Start Input for this task

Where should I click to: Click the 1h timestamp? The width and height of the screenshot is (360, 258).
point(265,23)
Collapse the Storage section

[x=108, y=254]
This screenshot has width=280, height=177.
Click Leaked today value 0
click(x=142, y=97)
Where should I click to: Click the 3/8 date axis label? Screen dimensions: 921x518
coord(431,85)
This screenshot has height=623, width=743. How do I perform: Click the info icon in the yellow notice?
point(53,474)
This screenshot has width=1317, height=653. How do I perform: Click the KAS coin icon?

End Input for this task
Start Input for this task

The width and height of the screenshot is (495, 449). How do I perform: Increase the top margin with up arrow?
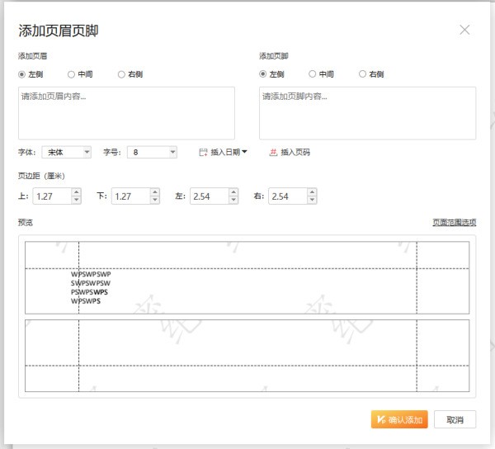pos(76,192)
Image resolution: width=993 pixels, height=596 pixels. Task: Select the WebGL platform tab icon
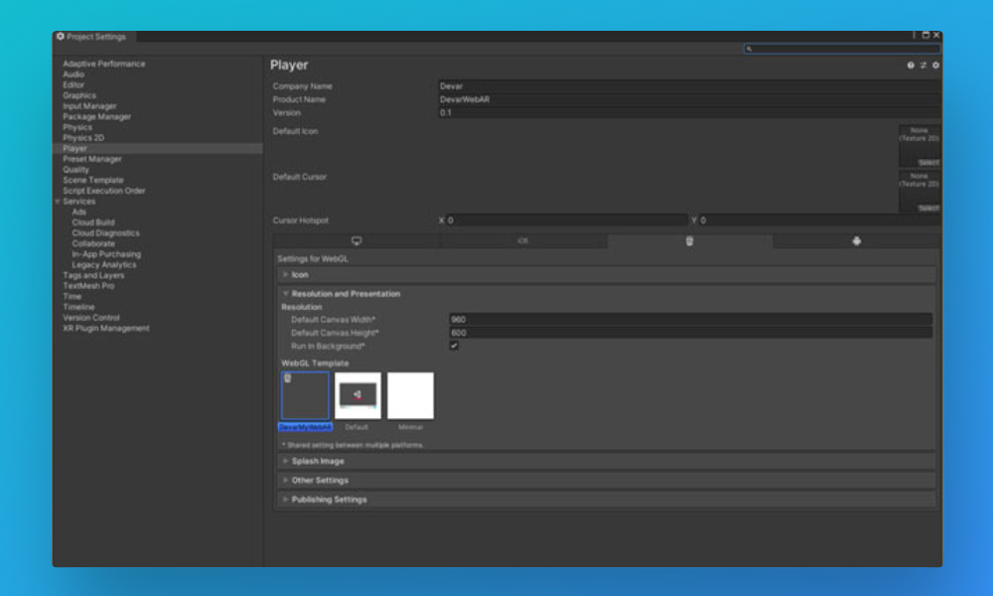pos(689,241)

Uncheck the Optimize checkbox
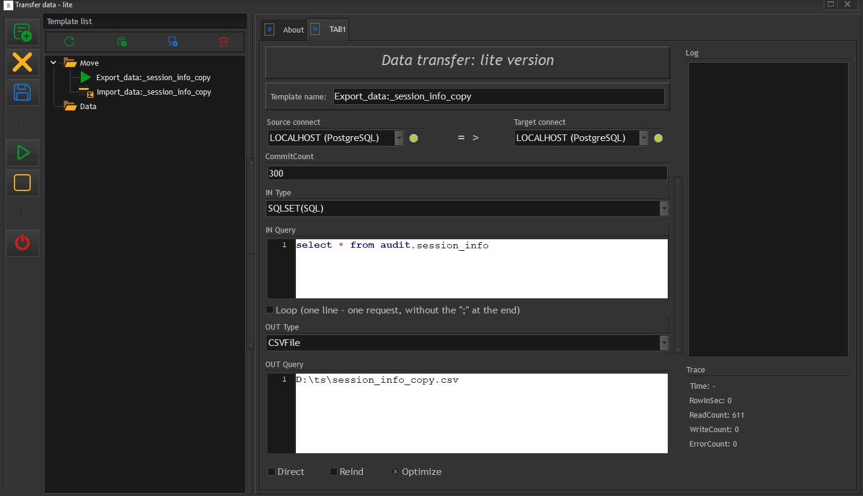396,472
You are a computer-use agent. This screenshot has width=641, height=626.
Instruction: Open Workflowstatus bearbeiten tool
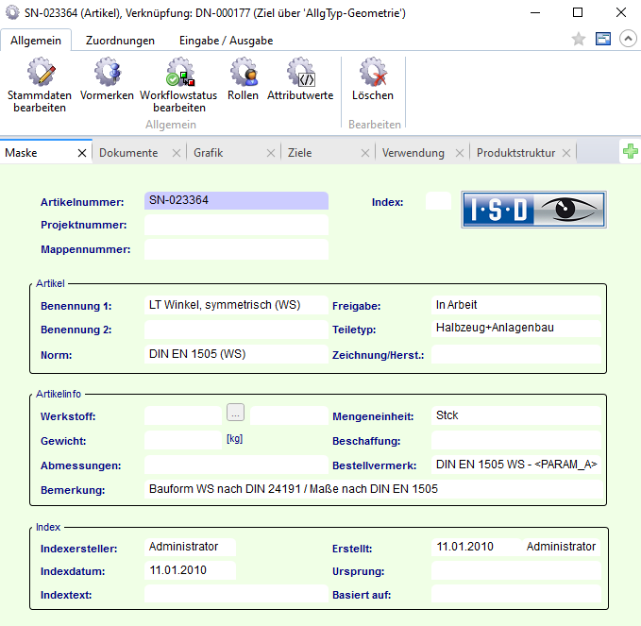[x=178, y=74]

End Input for this task
Start Input for this task

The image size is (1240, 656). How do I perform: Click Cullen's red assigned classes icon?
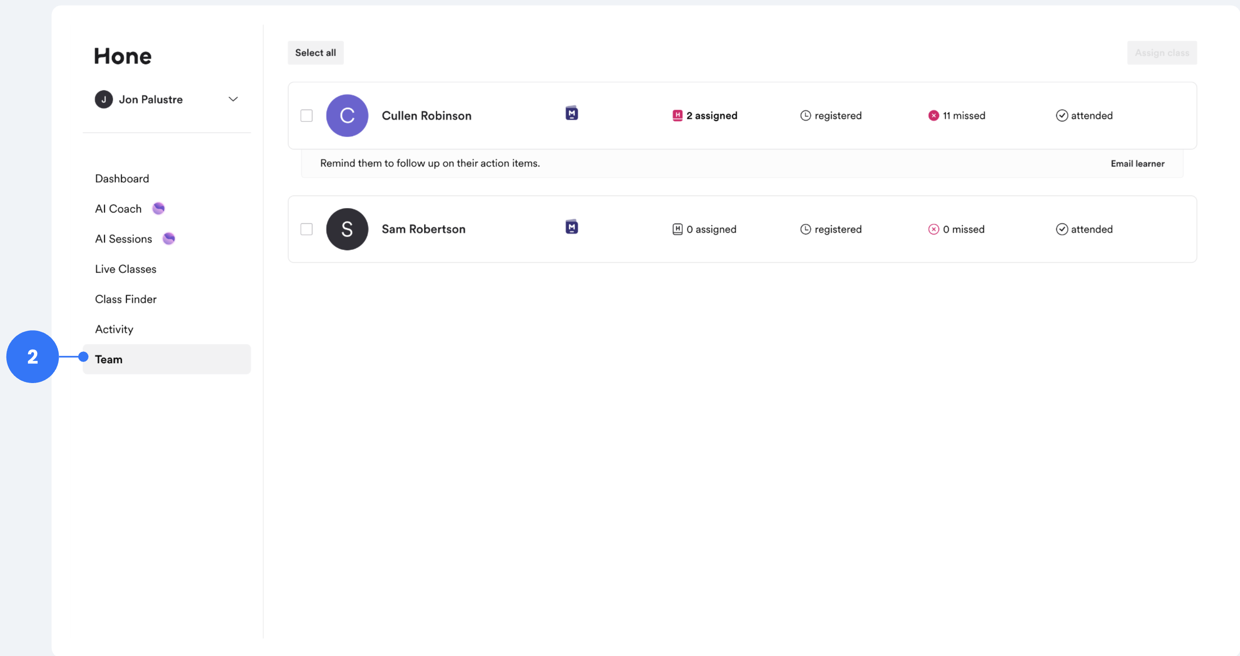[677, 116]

End Input for this task

Work instructions: Reproduce the items word for word, starting with the line that contains "Where should I click to: Click the 1h" and going on through the line that contains "This screenshot has width=1317, height=653.".

Final answer:
Where should I click to: Click the 1h timestamp? The width and height of the screenshot is (360, 258).
point(265,23)
Collapse the Storage section

[x=108, y=254]
This screenshot has width=280, height=177.
Click Leaked today value 0
click(x=142, y=97)
Where should I click to: Click the 3/8 date axis label? Screen dimensions: 921x518
coord(431,85)
This screenshot has height=623, width=743. How do I perform: Click the info icon in the yellow notice?
point(53,474)
This screenshot has width=1317, height=653. How do I perform: Click the KAS coin icon?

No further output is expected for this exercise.